Pursuit of knowledge implies learning many subjects pertaining to the universe and the world, and it confers benefits for worldly living. But the knowledge leading to awareness of the Supreme Brahman is deemed the highest since this alone is most beneficial and is also the final destination for all, pointed out Dr. Sudha Seshaiyan in a discourse. The Upanishads guide us in this journey and attempt to inculcate this truth. They adopt different strategies to reach out to the wide range of seekers.
The cardinal truth about Brahman is that it is the essence of experience which is beyond the scope of thought, word or human imagination. Though its inscrutability makes it ineffable and indescribable, the Upanishads continue to explore the Brahman to disprove theories that it is a pointless pursuit and show that the search itself is an enriching experience.
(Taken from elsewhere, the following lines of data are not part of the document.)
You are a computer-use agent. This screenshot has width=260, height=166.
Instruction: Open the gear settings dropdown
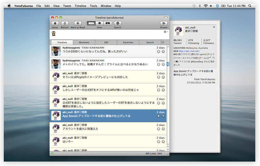click(x=165, y=32)
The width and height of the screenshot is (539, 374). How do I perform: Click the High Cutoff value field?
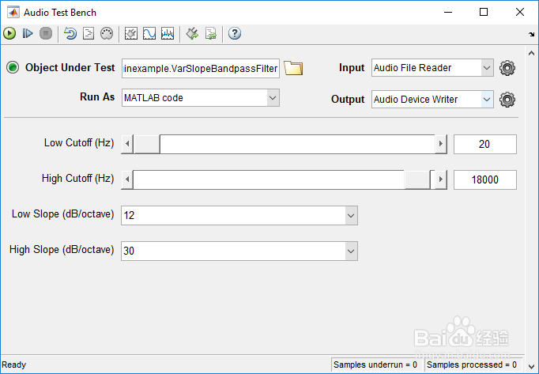pyautogui.click(x=485, y=179)
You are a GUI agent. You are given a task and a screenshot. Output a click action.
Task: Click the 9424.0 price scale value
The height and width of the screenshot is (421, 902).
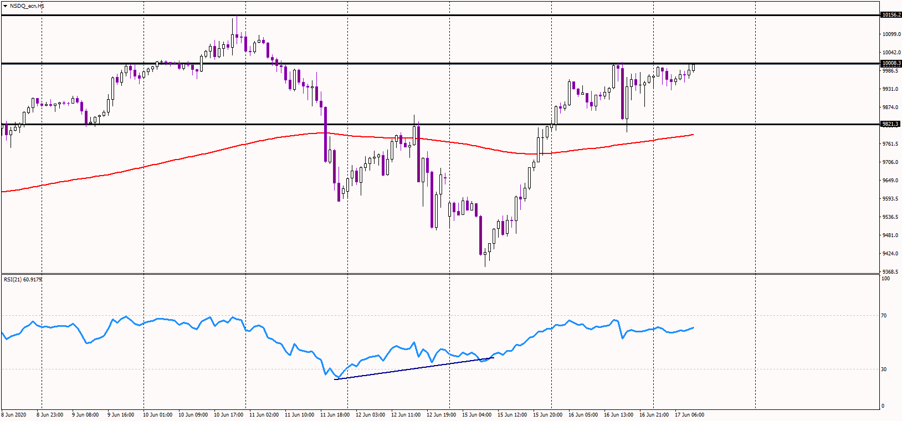891,254
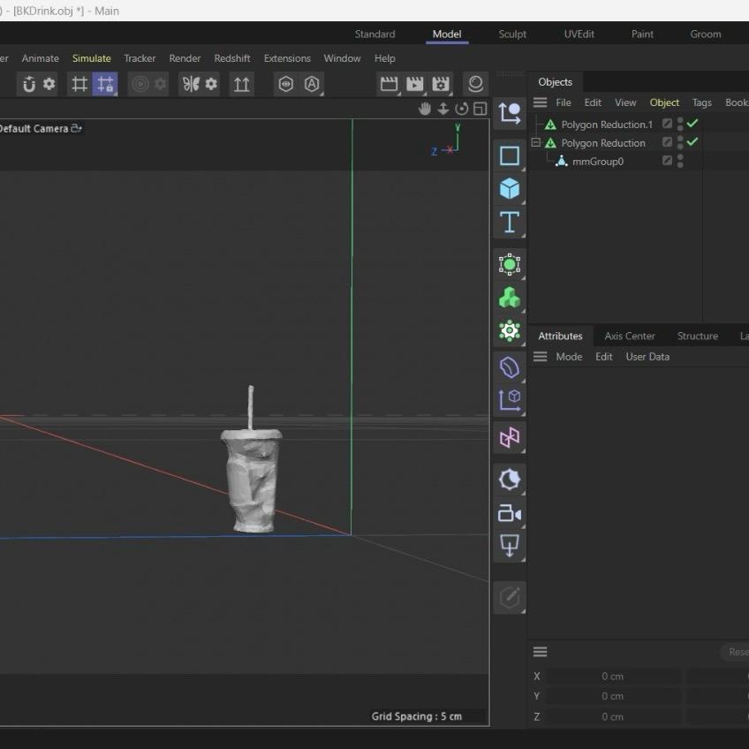Screen dimensions: 749x749
Task: Click the cube primitive icon
Action: tap(509, 188)
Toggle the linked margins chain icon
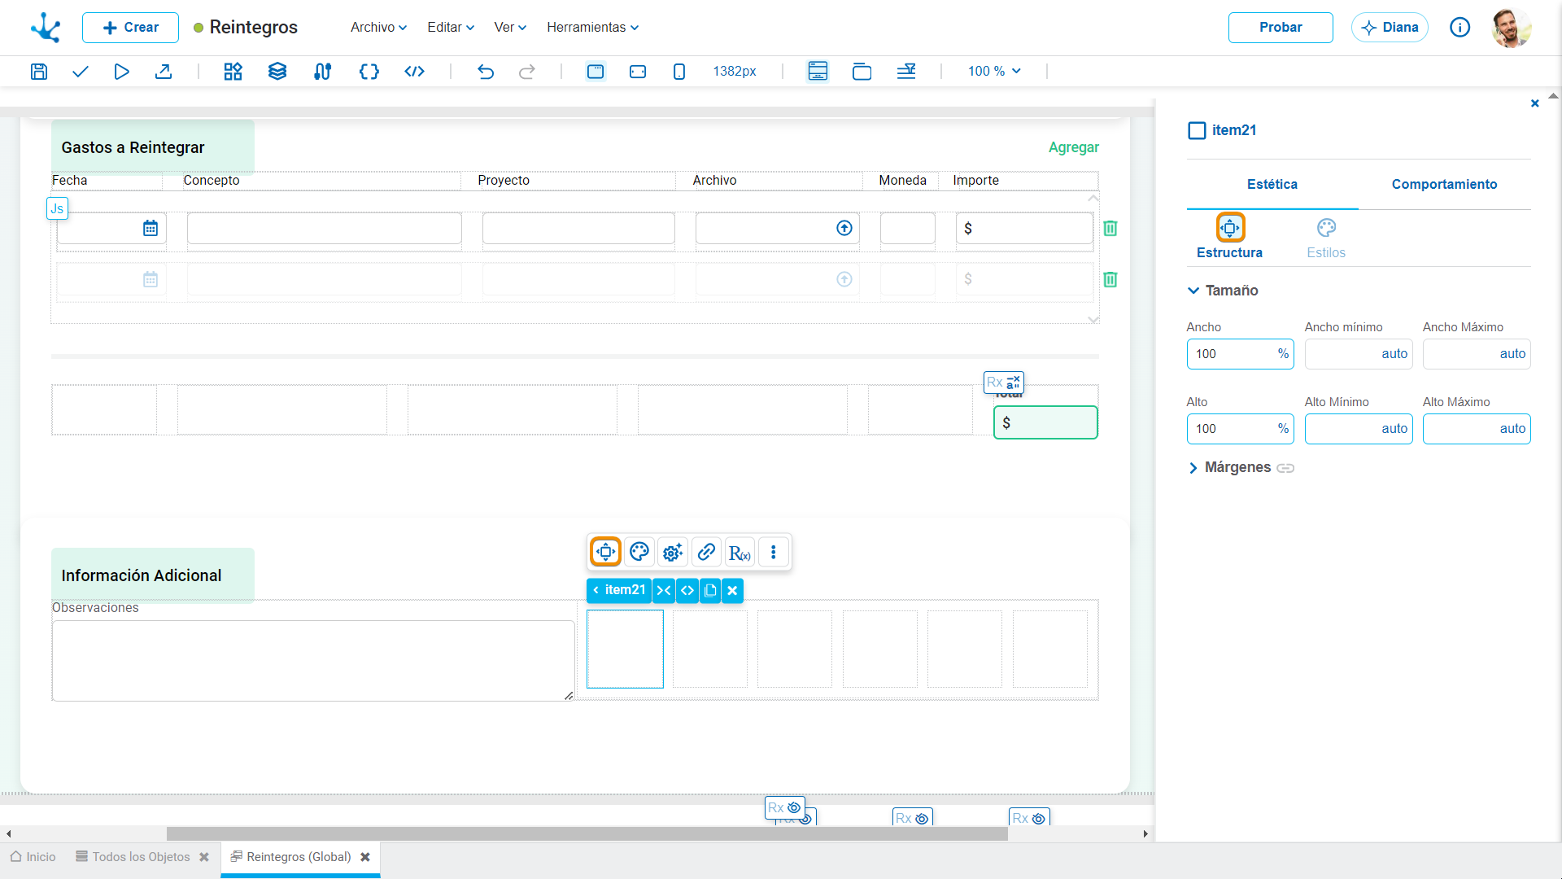The image size is (1562, 879). tap(1285, 468)
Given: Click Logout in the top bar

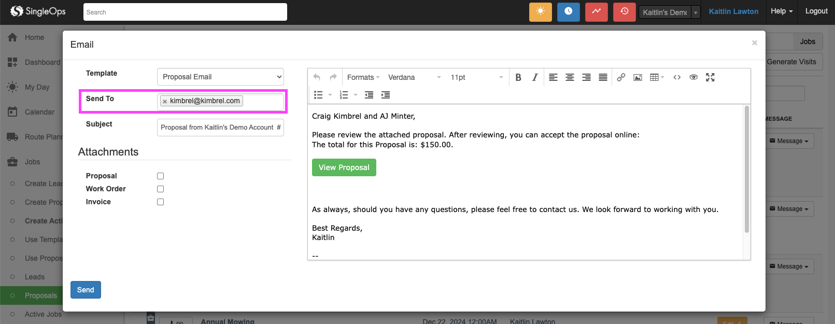Looking at the screenshot, I should point(816,11).
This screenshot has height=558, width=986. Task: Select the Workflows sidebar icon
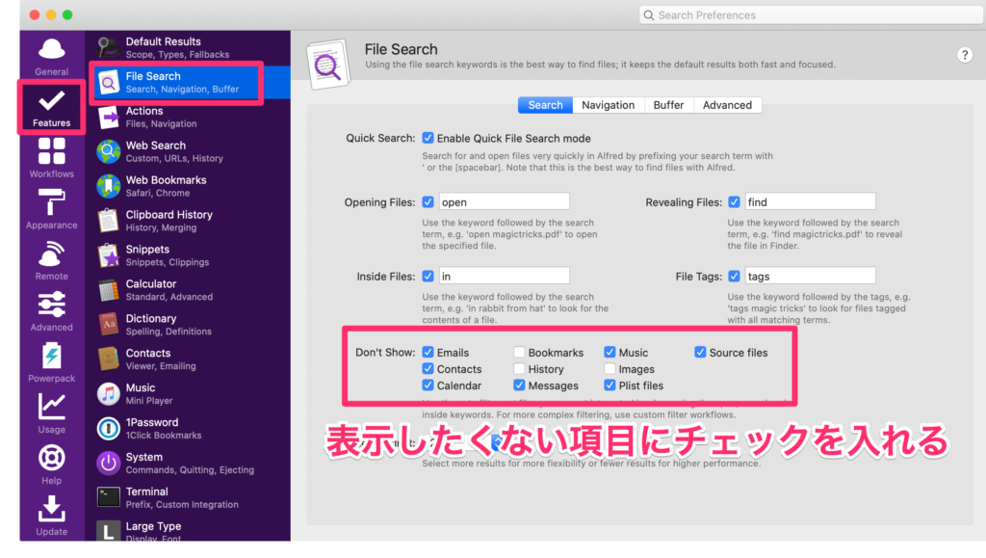51,157
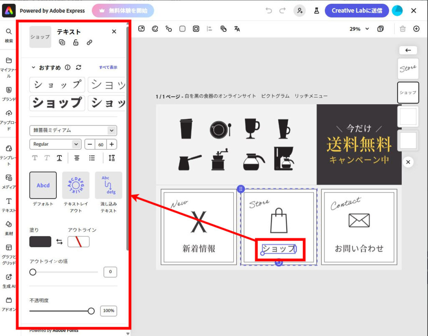
Task: Open the line spacing icon
Action: (x=111, y=158)
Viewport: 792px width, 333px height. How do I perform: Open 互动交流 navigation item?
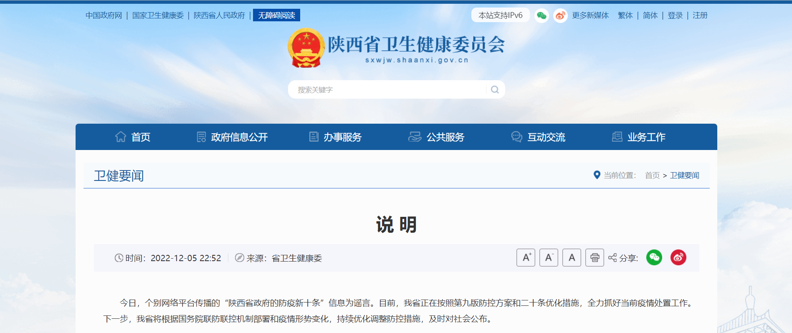(538, 137)
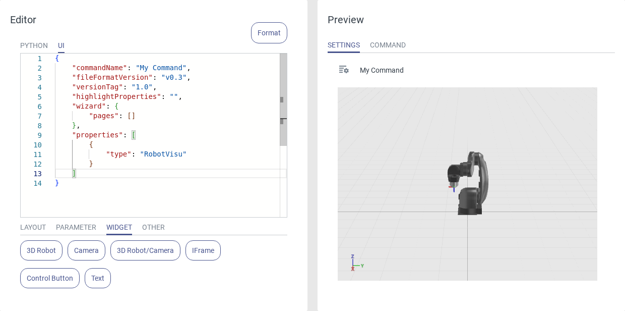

The Kenopanishad features a dialogue between a sishya and his preceptor. The sishya asks: “What is it that motivates the mind to attach itself to objects and stirs the desires in human beings. The eye is able to see, the ear to hear etc. By which force is it possible to generate so much speech among people?” These questions reveal the disciple’s mind that desires to probe the human functions. The preceptor says: “It is the Atma that is responsible for the workings of the senses but that it remains unseen. It enables the eye to see and the mind to think and experience. A wise person understands this inherent irony and the atma’s distinctive nature that is different from the senses that it activates.”
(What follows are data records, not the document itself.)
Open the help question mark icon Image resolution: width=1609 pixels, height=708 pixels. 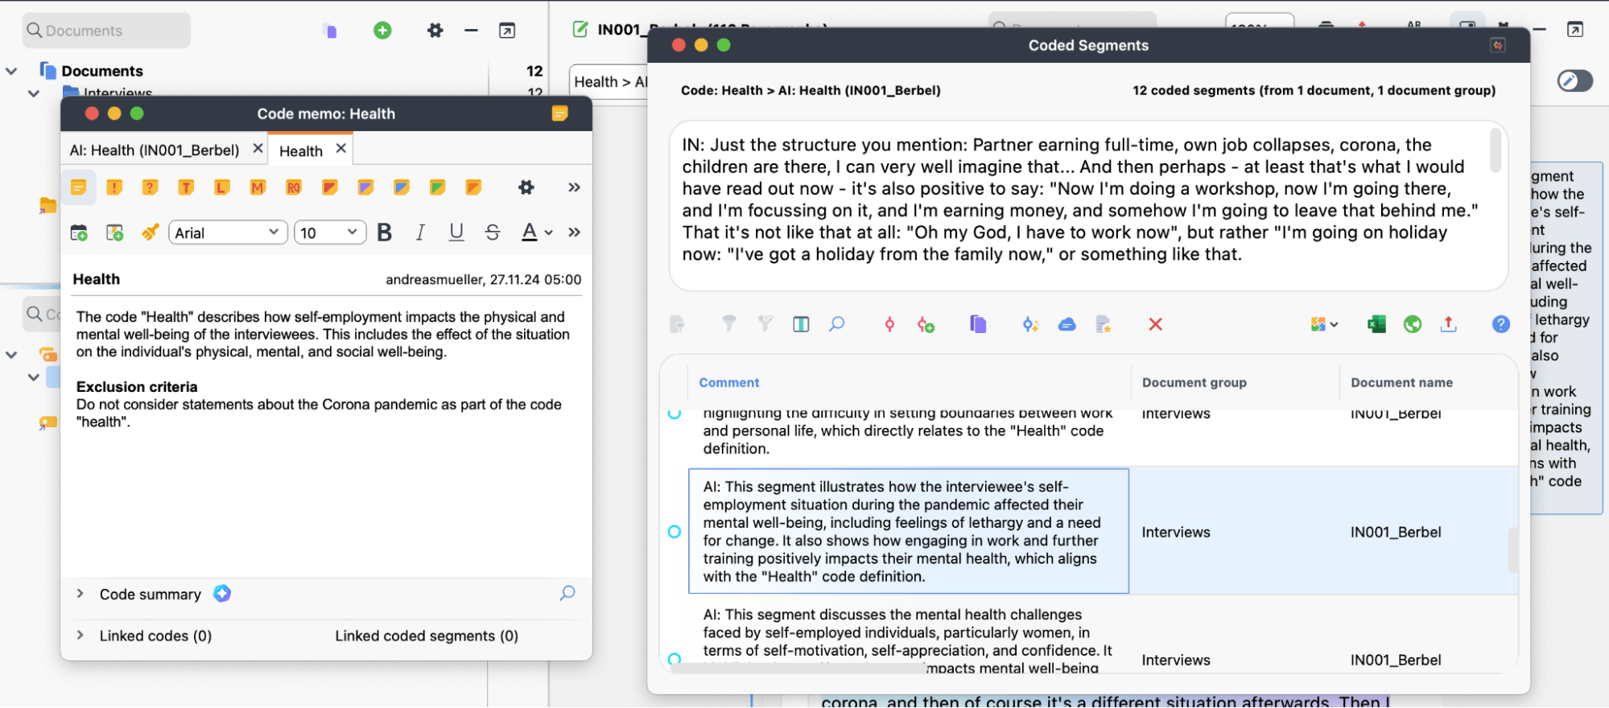[x=1500, y=324]
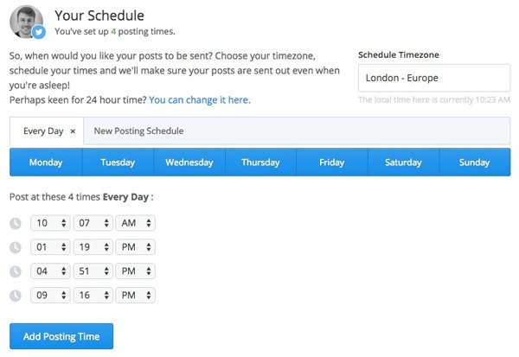Toggle Saturday posting day
The width and height of the screenshot is (519, 357).
pos(403,163)
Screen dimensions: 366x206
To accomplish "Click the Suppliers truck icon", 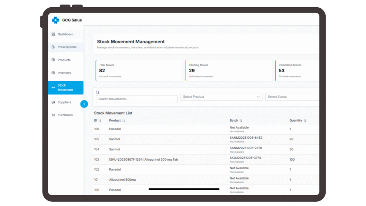I will click(x=53, y=102).
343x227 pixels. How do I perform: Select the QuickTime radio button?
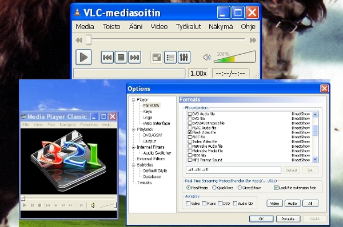214,188
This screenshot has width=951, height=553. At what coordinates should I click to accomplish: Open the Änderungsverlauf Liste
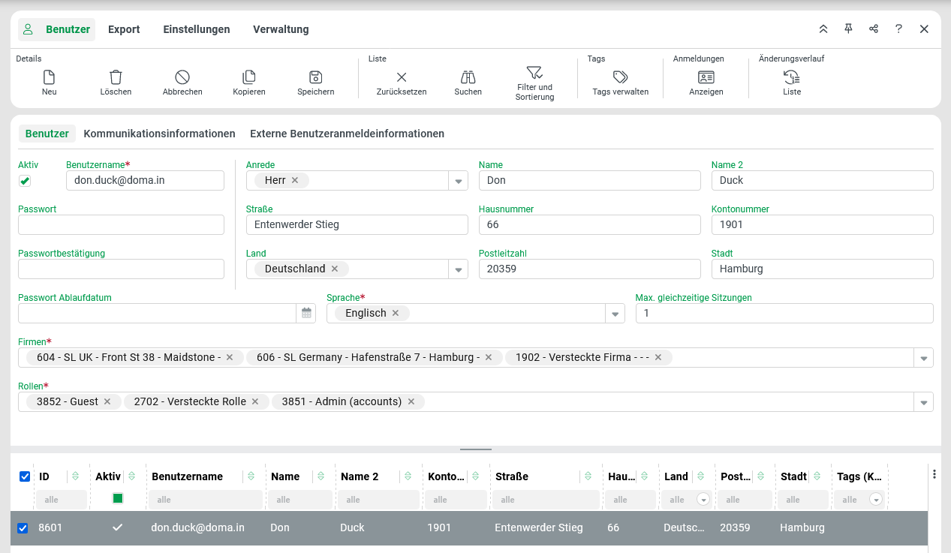791,77
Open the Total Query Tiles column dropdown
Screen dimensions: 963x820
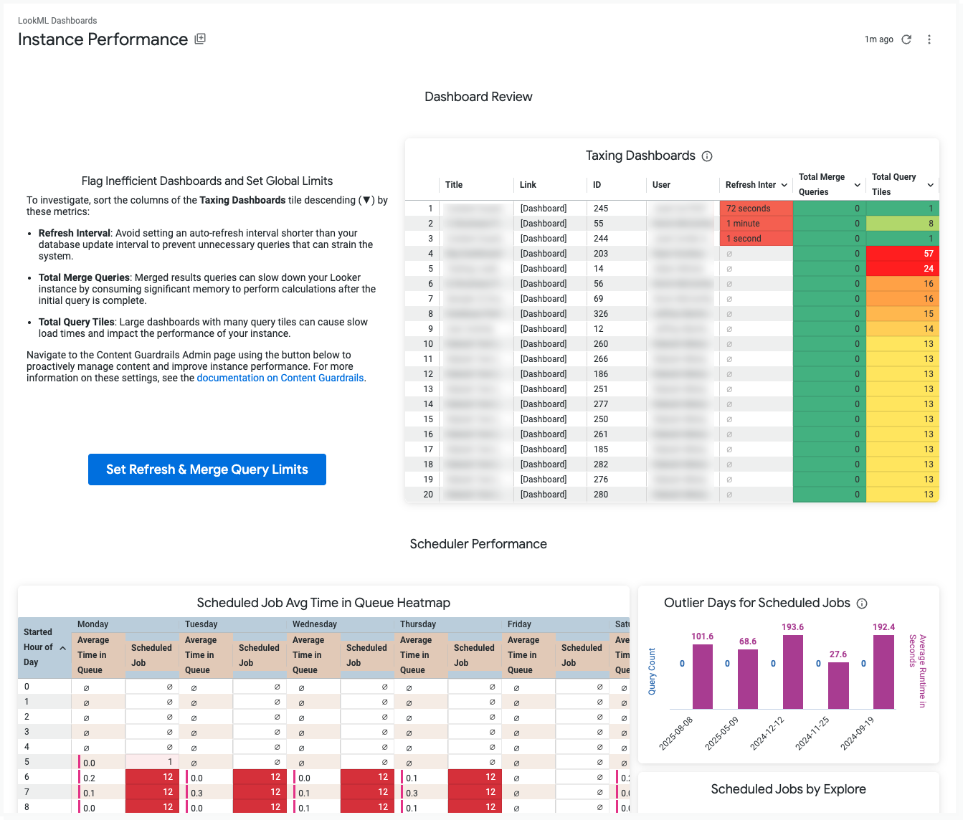[930, 185]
Every seeker internalising this truth finds joy and pride in this subtle connection. It confers equanimity and humbleness. Any claim to awareness of Brahman thus becomes incomplete since none can define Brahman. At best, it is only the understanding of the inscrutability of Brahman which is the solid knowledge and awareness gained. The epic Ramayana is a source of inspiration to many who have recreated it in many forms, languages and ways. In Kamban’s view, Rama is the Supreme Brahman incarnate, and his version transmits this experience, evoking varied echoes in those who read and enjoy his work.